In other words, Craig's evidence is locked in an encrypted file that he cannot access.

This is all very mysterious. Firstly, the plaintiffs have been requesting the list of bitcoin addresses containing coins mined by Craig for several months. Craig's objection was that it would be unduly burdensome to figure that out. Only once compelled by the court to reveal them has Craig revealed that it is, in fact, impossible to reveal them. Why not just say that in the first place?

Secondly, a bitcoin wallet containing private keys, or a seed value that can be used to generate a list of addresses, is easily copied. Craig would have us believe that he put his wallet and/or seed into an encrypted file, but did not take any copies or backups of them. How can the trustee know that Craig does not have a backup? Sending private keys is not the way bitcoin are transferred from one person to another, since the original person could always keep a copy.

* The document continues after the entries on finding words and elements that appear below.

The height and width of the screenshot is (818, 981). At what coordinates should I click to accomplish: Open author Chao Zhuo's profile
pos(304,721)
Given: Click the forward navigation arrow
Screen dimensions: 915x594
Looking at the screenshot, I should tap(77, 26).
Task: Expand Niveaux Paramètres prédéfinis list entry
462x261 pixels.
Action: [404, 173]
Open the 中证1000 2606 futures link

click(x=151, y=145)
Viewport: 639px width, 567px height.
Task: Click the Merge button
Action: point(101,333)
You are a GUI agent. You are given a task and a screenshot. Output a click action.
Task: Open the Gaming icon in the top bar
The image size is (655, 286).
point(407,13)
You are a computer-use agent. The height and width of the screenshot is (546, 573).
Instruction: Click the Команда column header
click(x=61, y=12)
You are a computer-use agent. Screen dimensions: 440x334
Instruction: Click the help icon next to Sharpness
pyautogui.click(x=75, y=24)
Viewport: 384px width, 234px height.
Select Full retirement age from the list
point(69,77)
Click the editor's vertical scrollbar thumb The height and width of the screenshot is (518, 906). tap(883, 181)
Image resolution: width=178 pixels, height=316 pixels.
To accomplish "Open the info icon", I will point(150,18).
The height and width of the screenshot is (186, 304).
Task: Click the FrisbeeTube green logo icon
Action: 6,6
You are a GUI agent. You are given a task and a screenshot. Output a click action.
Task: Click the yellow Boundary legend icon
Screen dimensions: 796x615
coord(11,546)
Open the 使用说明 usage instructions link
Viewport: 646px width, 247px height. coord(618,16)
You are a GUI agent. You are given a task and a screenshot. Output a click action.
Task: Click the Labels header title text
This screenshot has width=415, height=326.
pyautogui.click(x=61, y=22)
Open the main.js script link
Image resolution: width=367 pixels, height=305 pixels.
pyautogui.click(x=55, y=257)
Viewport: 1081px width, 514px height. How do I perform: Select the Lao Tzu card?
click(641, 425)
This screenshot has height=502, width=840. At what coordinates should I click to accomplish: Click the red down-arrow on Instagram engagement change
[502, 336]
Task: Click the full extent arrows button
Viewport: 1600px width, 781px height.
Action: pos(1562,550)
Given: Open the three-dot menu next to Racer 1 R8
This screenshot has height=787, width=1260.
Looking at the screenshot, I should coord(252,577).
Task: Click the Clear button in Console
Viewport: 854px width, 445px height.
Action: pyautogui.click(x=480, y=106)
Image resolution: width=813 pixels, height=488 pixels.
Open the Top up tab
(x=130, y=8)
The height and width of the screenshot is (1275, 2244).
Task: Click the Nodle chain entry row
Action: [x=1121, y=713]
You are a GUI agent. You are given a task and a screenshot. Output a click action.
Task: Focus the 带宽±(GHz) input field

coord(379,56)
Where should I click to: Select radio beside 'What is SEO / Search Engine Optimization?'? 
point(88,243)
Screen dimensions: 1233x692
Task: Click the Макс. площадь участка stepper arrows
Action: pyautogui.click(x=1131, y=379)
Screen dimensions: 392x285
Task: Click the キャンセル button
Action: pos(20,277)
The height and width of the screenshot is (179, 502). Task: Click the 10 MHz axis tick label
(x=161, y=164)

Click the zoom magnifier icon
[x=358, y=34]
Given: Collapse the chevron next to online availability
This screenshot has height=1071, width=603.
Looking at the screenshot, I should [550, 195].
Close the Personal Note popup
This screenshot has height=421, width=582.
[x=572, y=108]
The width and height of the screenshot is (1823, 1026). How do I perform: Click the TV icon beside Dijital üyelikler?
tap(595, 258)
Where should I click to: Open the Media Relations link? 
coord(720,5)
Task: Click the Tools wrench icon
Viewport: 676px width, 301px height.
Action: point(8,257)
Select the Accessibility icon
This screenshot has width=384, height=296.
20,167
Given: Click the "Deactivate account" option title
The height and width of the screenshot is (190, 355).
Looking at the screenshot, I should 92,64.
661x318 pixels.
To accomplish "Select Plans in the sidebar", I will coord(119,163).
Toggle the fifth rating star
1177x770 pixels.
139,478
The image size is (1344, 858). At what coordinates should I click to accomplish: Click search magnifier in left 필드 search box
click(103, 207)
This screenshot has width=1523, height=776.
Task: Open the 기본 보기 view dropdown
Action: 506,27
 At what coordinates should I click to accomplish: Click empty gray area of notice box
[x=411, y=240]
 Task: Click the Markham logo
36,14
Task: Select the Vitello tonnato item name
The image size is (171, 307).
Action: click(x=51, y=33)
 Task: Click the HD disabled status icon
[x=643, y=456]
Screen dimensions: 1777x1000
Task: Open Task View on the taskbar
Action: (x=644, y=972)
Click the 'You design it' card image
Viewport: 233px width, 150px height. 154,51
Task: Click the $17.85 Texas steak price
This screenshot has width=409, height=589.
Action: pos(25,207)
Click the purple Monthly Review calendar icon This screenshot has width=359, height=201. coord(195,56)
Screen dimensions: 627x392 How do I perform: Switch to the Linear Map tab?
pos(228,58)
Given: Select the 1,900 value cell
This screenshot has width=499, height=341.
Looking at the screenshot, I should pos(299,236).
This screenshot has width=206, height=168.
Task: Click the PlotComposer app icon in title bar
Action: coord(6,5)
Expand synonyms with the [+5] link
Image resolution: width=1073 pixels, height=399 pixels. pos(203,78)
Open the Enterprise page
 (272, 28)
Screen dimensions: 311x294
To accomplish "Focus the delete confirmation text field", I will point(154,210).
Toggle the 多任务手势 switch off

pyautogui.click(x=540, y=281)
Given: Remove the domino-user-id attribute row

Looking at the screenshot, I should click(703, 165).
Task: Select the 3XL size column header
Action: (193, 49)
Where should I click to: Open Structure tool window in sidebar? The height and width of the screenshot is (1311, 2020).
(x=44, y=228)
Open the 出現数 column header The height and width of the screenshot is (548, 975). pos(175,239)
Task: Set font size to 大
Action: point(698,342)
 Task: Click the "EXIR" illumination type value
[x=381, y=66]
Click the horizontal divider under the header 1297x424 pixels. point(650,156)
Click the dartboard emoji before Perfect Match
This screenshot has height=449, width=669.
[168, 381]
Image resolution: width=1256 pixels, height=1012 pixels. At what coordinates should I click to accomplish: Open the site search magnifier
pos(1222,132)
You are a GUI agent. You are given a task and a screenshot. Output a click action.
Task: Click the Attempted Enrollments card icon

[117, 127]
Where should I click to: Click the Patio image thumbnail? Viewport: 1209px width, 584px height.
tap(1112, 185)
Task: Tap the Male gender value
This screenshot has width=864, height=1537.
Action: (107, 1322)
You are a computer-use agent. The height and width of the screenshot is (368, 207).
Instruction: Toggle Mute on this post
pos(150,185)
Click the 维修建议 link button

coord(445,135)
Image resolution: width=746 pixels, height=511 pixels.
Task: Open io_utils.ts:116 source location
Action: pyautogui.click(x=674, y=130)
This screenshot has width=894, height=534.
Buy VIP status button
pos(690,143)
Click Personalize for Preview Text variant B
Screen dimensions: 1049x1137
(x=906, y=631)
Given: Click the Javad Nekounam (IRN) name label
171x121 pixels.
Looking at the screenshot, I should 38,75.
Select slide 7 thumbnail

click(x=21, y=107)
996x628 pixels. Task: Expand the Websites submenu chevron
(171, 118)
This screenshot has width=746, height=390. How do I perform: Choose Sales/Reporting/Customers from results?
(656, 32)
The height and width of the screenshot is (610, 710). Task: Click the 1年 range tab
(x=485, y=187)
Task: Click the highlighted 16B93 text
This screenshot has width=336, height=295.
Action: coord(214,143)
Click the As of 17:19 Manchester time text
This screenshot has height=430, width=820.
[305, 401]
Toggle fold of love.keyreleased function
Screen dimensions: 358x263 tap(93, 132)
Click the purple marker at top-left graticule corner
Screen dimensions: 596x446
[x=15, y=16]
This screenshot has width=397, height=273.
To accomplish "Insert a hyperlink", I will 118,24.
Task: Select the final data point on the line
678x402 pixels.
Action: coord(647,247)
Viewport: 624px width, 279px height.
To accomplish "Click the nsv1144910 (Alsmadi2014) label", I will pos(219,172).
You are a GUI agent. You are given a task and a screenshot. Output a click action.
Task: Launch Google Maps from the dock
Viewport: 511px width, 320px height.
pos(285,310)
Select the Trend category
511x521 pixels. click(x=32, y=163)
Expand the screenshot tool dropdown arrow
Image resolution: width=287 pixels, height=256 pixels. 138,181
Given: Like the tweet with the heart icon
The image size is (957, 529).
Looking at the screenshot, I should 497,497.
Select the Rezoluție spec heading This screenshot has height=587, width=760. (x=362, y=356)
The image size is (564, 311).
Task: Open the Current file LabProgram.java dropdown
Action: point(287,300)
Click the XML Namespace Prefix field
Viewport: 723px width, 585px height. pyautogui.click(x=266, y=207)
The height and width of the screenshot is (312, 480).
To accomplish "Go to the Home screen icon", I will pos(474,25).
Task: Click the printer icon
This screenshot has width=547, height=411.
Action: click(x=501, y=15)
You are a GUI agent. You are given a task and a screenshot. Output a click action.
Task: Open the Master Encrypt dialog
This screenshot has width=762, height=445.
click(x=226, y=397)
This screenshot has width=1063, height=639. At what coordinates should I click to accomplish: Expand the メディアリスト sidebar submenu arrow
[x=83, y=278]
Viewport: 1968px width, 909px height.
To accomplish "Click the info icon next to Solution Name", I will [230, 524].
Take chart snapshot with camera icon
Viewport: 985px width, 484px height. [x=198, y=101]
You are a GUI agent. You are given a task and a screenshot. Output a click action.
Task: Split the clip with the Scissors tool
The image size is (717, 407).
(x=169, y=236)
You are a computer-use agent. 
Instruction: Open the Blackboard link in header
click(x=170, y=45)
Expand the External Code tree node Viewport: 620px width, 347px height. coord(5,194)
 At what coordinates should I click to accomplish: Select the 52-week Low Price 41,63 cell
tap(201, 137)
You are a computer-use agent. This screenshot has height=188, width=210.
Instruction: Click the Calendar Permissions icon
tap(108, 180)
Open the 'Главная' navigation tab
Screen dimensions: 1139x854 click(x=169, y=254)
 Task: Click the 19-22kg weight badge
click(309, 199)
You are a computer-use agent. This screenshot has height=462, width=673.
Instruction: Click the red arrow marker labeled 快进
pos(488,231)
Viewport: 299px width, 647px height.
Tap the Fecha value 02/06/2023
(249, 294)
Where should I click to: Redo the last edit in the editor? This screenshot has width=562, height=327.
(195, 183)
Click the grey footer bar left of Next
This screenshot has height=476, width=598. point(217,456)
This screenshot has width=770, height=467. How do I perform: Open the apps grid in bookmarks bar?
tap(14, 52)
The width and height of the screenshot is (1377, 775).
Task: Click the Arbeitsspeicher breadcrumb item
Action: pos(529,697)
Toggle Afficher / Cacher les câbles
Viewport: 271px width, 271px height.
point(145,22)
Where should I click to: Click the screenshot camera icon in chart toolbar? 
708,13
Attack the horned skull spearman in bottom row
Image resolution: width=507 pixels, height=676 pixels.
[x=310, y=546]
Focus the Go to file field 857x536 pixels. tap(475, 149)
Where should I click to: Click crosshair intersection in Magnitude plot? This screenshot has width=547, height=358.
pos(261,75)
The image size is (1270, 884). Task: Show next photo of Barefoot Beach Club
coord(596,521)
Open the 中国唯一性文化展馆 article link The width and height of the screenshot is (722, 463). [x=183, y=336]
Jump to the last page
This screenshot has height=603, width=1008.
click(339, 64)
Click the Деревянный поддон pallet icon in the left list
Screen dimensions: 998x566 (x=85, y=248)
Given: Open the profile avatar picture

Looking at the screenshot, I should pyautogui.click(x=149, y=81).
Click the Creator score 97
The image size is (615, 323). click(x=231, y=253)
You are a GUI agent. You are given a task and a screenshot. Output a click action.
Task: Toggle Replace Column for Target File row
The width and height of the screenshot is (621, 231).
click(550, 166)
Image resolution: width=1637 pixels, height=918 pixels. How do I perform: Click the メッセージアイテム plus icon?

There are also no details of how the wallets/seed were encrypted and the key shares distributed. Whoever physically encrypted the data would have access to the "master decryption key". They would also have access to all the sub-keys that were then distributed. This person can open the archive. Likewise, how are the keys to be recombined at a later date to open the archive? Whoever coordinates that will be in a position to steal billions of dollars of bitcoin. If Craig is deposed, I hope he has to answer these questions.

This all sounds far too convenient for Craig. He's basically claiming to own these bitcoin while also claiming there is no evidence at all that he does. He is also claiming that he implemented his "proprietary" deterministic private key generator software one week after launching the bitcoin network, before it had gained any traction at all. He chose not to share this code with anyone, even though it would have been a very useful update to the bitcoin client that other people would have used. (Deterministic wallets did later become a feature of most clients, but this was not created by Satoshi or Craig.)

If Craig's plan is to stall and confuse the judge, then it seems it is not working. The judge wants the list, and seems to be getting very annoyed with Craig's antics, and his lawyer's gullibility. I'm expecting fireworks soon.